I'll also be around Sun arvo for a few sneaky brews before the flight home. :chug:


----------



## Bizier (21/5/09)

I am also keen to know when the RIS is tapped, might have to visit SMBOs family.


----------



## Weizguy (21/5/09)

Bizier said:


> I am also keen to know when the RIS is tapped, might have to visit SMBOs family.


+1, as I'll be there (in town) on the first Tues/Wed in June.

Just checked the Wig/Pen website, and it's no help on this question.

Beerz
Les


----------



## BOG (21/5/09)

I was there yesterday, but didn't pay attention. Sorry. (actually the Brittish ale and the stout and , and) My mind was elsewhere.

Phone call to them maybe.

BOG


----------



## kabooby (21/5/09)

I was there last week. Had mainly APA's and IPA's as seasonals and no RIS. I asked when it was coming and was told Winter :blink: 

Kabooby


----------



## Bizier (21/5/09)

That was the same response I was given in summer.


----------



## Hargie (21/5/09)

...i've gotta ring Richard tommorow....i'll ask him...


----------



## DarrylB (22/5/09)

Hopdemic, Venom and Hophead at the seasonals on the board at the moment. The theme goes well with the fresh (chinook I think) hops decorating the bar. I forget which of the beers are on which tap at the moment and which of those are through the hop-back though.


----------



## Dicko ACT (22/5/09)

DarrylB said:


> Hopdemic, Venom and Hophead at the seasonals on the board at the moment. The theme goes well with the fresh (chinook I think) hops decorating the bar. I forget which of the beers are on which tap at the moment and which of those are through the hop-back though.



The Hophead is running through the hop-back... delicious!

The Canberra Brewers Club had a brew day there last Saturday. We tried the RIS, and although I don't recall much past this point, I think Richard said 1 July for the release.


----------



## samhighley (22/5/09)

Dicko ACT said:


> The Canberra Brewers Club had a brew day there last Saturday. We tried the RIS, and although I don't recall much past this point, I think Richard said 1 July for the release.
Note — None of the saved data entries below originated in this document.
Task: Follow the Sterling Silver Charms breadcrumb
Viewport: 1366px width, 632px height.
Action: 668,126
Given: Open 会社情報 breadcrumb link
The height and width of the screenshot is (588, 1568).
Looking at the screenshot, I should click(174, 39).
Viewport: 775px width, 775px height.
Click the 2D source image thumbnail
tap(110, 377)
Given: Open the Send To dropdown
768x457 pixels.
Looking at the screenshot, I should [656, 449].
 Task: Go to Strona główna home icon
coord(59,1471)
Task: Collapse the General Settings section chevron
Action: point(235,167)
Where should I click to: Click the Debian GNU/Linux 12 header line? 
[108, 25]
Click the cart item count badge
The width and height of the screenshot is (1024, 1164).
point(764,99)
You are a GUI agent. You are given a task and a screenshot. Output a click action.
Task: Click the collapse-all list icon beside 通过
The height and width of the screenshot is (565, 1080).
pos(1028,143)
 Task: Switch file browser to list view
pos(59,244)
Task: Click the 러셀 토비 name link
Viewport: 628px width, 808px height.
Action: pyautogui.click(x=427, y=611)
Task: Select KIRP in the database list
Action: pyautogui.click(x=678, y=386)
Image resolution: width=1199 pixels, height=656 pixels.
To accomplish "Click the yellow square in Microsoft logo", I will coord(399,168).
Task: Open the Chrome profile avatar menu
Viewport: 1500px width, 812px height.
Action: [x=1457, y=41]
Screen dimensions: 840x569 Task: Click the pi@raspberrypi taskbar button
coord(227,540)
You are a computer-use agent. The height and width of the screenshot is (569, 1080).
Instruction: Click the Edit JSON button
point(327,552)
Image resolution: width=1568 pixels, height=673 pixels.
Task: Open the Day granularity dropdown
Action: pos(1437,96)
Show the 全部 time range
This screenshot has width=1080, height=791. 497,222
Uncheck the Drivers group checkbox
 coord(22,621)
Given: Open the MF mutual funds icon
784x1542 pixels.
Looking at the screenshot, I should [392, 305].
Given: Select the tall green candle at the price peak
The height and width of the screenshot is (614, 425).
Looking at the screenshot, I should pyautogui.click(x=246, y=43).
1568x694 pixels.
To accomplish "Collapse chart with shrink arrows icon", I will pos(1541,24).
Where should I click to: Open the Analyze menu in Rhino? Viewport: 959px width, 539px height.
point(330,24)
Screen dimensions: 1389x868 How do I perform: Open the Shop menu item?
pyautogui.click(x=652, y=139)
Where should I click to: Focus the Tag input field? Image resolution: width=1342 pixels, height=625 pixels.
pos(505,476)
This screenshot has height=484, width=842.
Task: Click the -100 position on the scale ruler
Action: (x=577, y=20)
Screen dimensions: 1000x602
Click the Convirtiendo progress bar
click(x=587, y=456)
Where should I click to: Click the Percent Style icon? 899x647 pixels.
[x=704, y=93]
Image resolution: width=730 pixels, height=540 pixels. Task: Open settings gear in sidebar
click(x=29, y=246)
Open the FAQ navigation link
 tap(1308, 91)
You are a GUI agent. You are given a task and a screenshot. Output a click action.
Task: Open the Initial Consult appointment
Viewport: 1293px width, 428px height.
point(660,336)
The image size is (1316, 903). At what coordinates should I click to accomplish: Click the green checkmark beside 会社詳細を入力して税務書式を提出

Yep, early July was the word from Richard.


----------



## nate2g (22/5/09)

No worries, I'm just gonna ask for the RIS when I'm there and hopefully if Richard is kind enough might pour me a glass :icon_cheers:


----------



## Steve (22/5/09)

nate2g said:


> Also to all local AHB's I'll be around Saturday arvo and nite :icon_cheers: if anyone would like to drop around for a brew. I know it's short notice but would be great to meet some fellow HB's and enthusiasts.



I'd love to but after the all day and half of the evening session last weekend i may be pushing the friendship with my lovely designated car driving wife! Have a nice session nate. Recommend the Kolsch, Rumpoles, and Wig n Pen Pale ale, oh and the hophead, oh and the hopidemic! basically all of em!
Cheers
Steve


----------



## Hargie (24/5/09)

...had a large amount of Richards beers last nite...excellent as always...i'll let you know what the ris is like when i catch up with him during the week...

Scott
SCB


----------



## nate2g (25/5/09)

Unfortunately I missed out on the RIS...July 1st is the release date as others have mentioned.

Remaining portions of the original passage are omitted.